- **Required action**: With pictures left out, output exactly the lines of the listing below from the line that has "Task: Click the" to the line that has "Given: Mute the alarm sound speaker icon", both lines kept.

- **Records for this task**:
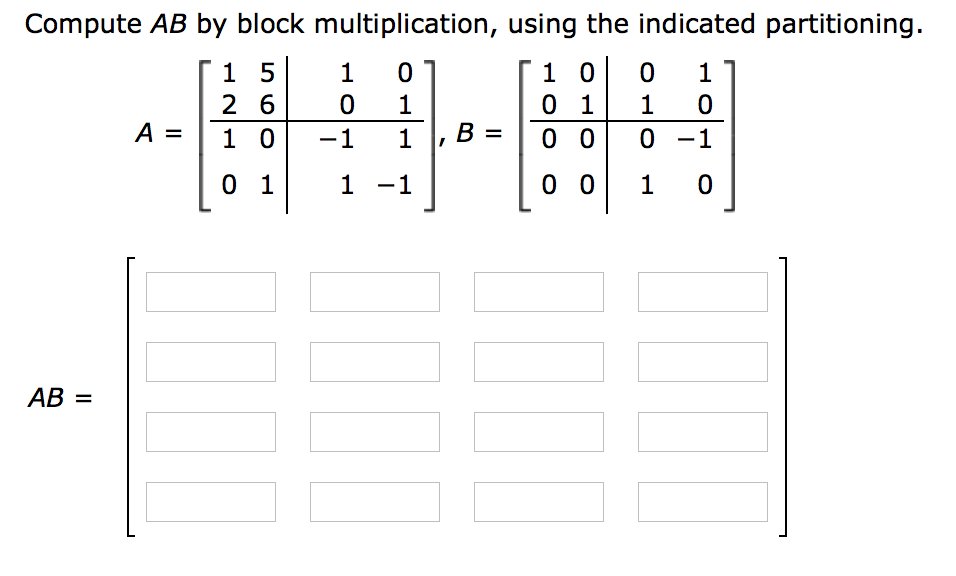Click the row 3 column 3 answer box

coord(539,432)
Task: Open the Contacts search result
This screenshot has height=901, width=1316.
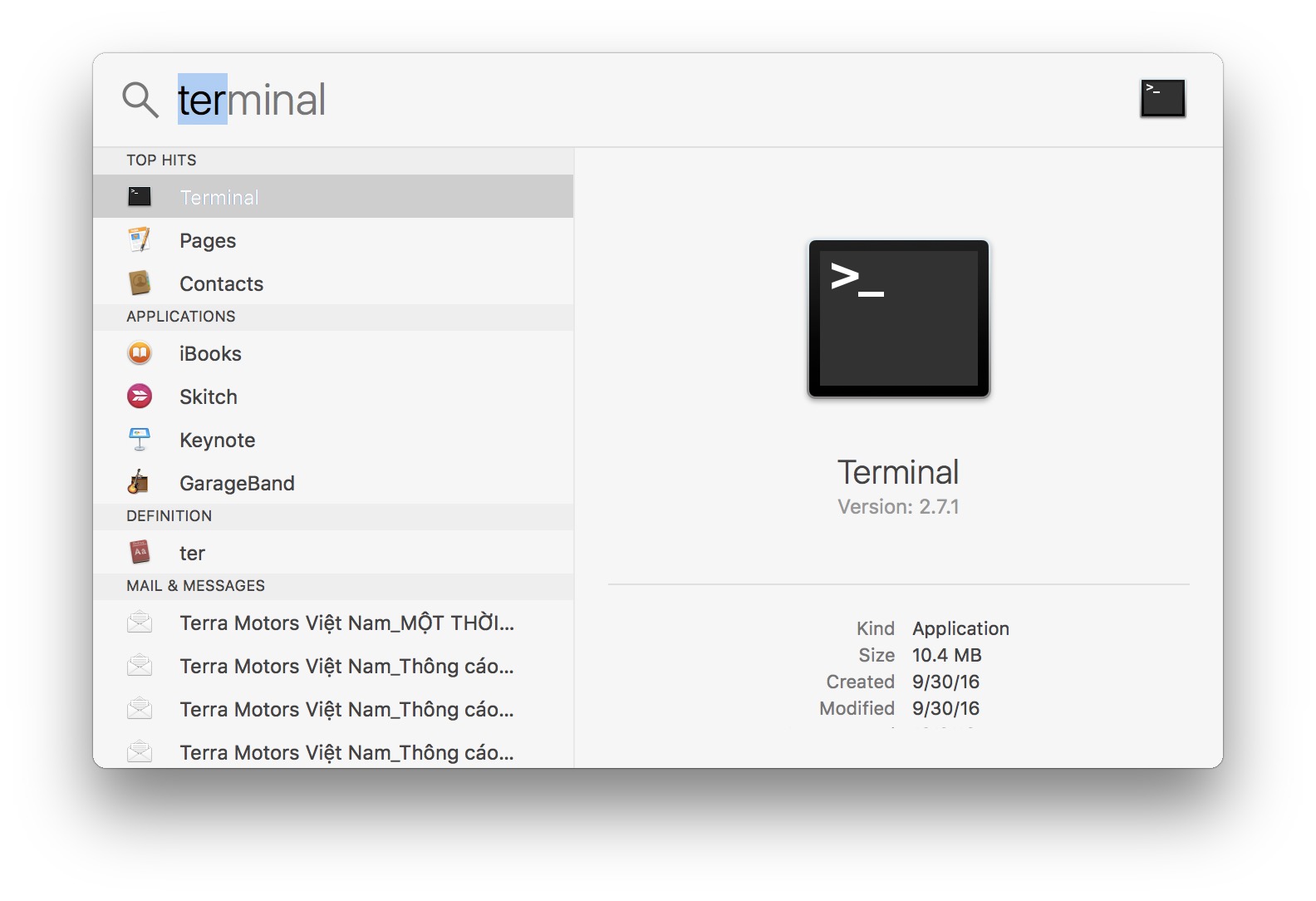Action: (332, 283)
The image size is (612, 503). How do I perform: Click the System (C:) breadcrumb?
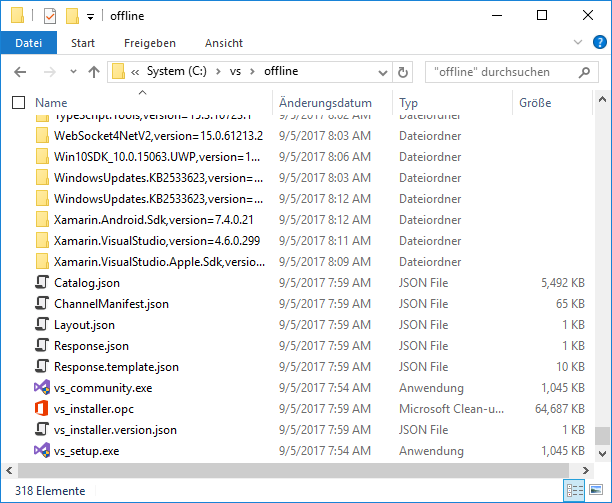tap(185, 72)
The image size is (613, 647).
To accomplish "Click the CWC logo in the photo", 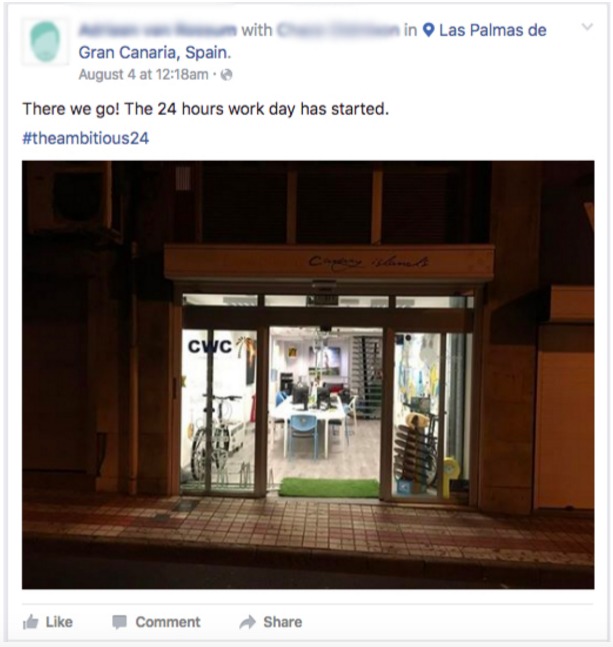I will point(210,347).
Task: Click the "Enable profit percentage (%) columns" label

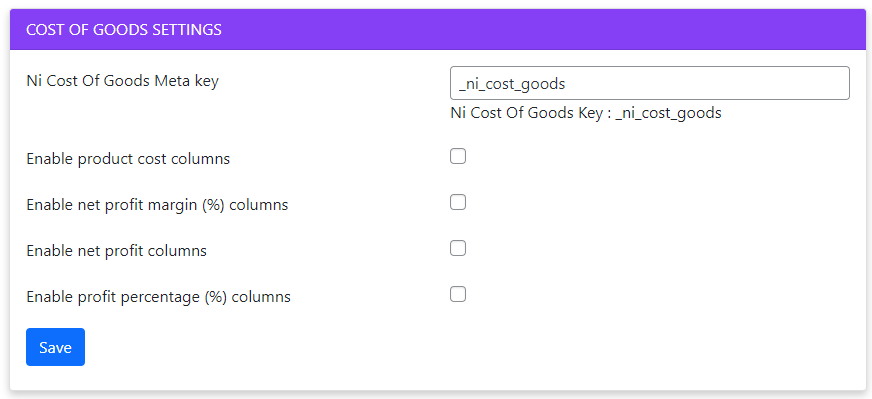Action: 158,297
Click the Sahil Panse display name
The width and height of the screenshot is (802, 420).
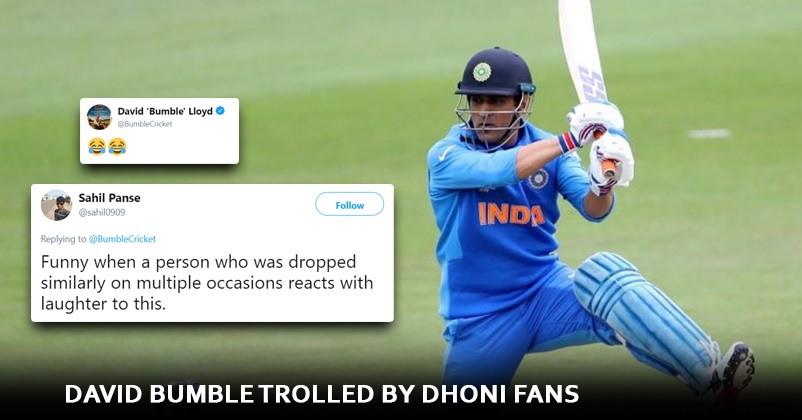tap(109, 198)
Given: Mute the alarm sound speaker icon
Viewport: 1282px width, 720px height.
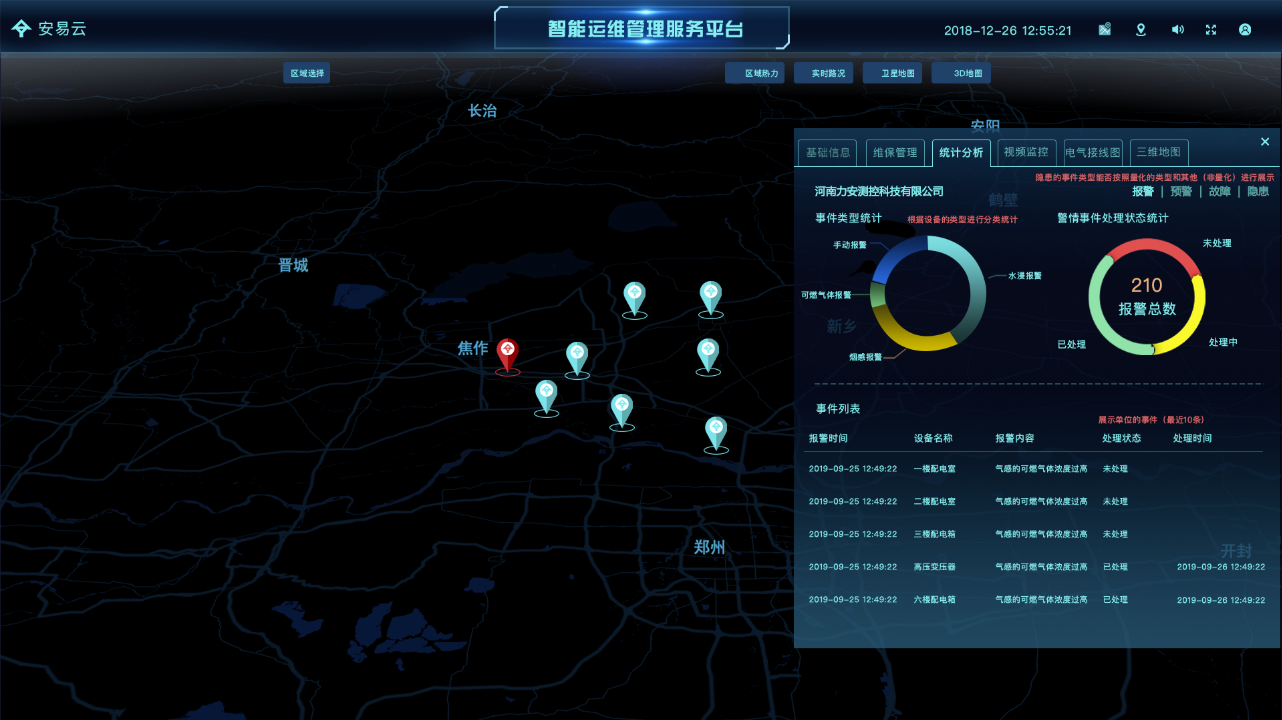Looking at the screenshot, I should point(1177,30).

---

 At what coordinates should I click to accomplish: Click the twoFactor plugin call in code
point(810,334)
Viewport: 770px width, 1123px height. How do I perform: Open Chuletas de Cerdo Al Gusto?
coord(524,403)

- **Written reply**:
Task: Click the "Enable profit percentage (%) columns" label

Action: 158,297
Click the Sahil Panse display name
The width and height of the screenshot is (802, 420).
tap(109, 198)
Given: Mute the alarm sound speaker icon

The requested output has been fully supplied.